| name | new-sep |
| description | Scaffold a sep-NNNN.yaml requirement-traceability file for the MCP conformance repo from a SEP PR's spec diff. Runs the new-sep CLI, then parses the modelcontextprotocol/modelcontextprotocol spec diff to populate `requirements[]` with the RFC 2119 sentences and proposed check IDs. |
| argument-hint | <sep-number> |
new-sep: SEP traceability YAML scaffolding
You are bootstrapping a sep-NNNN.yaml file for a new SEP in the MCP conformance repo. The output is the requirement-traceability file specified by SEP-2484: a YAML that maps each normative sentence from the SEP's spec diff to a check: ID (testable) or an excluded: reason (not testable). The CLI gets the skeleton; you fill in the rows by reading the spec diff.
Step 0: Pre-flight checks
Before doing anything else, verify GitHub CLI authentication:
gh auth status 2>&1
If this fails, stop immediately and tell the user:
GitHub authentication is required for this skill. Please run gh auth login first, then re-run.

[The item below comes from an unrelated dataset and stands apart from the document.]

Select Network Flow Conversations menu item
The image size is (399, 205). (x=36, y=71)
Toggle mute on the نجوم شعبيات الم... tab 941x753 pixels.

Verify you're running inside the conformance repo:
test -f package.json && jq -r '.name' package.json
The name should be @modelcontextprotocol/conformance. If not, stop and ask the user to cd into the conformance repo first.
Step 1: Parse arguments
Extract from the user's input:
- sep-number (required): the SEP number, e.g.
2164. This is also the PR number in modelcontextprotocol/modelcontextprotocol by convention.
Step 2: Generate the skeleton
Run the CLI:
npm run --silent build
node dist/index.js new-sep <NNNN>
(For development against a non-built source tree: npx tsx src/index.ts new-sep ....)
The CLI writes src/seps/sep-<NNNN>.yaml with sep, spec_url, and two TODO requirements[] rows. Capture the output path from the CLI's Wrote … line and remember it as $YAML.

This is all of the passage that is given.